Did someone mention Eurodance? Yes, I did of course but that doesn’t mean I wanted to hear any and certainly not from this bloke. For some reason, in my head, Haddaway has become the pin up boy for all the musical shite that 1993 threw our way with his song “What Is Love” being the biggest, stinking turd in the toilet bowl. I’m sure he’s a nice guy but I just hated this. Hadaway and shite!

Bizarrely, just like Cliff Richard who was a Breaker on the show last week, Haddaway’s album was also just called “The Album” meaning there were two albums on the album chart at the same time called “The Album”. Got that? Good.

The circular spotlights in this performance look familiar.

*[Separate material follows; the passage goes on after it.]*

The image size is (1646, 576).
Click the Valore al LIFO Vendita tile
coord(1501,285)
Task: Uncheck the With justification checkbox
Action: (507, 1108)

Oh yeah, the Mysterons. That’s it…

From Captain Scarlet to Dr Who now as we find good, old Sting doing this week’s live by satellite performance (from Pittsburgh) which features what appears to be the opening titles of the Jon Pertwee era doctor on the walls in the background.

Anyway, it looks like, after weeks of coming close, we have arrived at the actual most boring satellite performance in TOTP history. There is literally nothing going on here (if you discount the Dr Who lighting) with Sting sat down throughout whilst he sings “Fields Of Gold”, the third single taken from his “Ten Summoner’s Tales” album. So unenthusiastic is Sting about the whole prospect of performing that he hasn’t even learned the words to the song as he appears to have a lyric sheet in his hand. He just sits steadfast and motionless on his chair with a wry smile on his face as if he’s in on some band in joke or has just farted and knows it’s going to be a bad one that will linger. Or maybe this was some sort of preparation for a bout of tantric sex that he is infamous for. Meanwhile, the only other camera shots we get are of the guitarist fingering the strings of his instrument. Hmm. Maybe it is something to do with tantric sex? After all, look what the man himself says of the song courtesy of @TOTPFacts:

The song itself tends to divide opinion. As this TOTP repeat aired, Twitter comments ranged from “brilliant song” to “absolute shite”. I don’t mind it I have to say and it took on a whole new lease of life when the now departed Eva Cassidy did a version of it which was played on the radio extensively by Terry Wogan. Though never released as a single in the UK, Cassidy’s posthumous career was based largely around this song and “Over The Rainbow” which saw her compilation album “Songbird” go to No 1 in the UK in 1998.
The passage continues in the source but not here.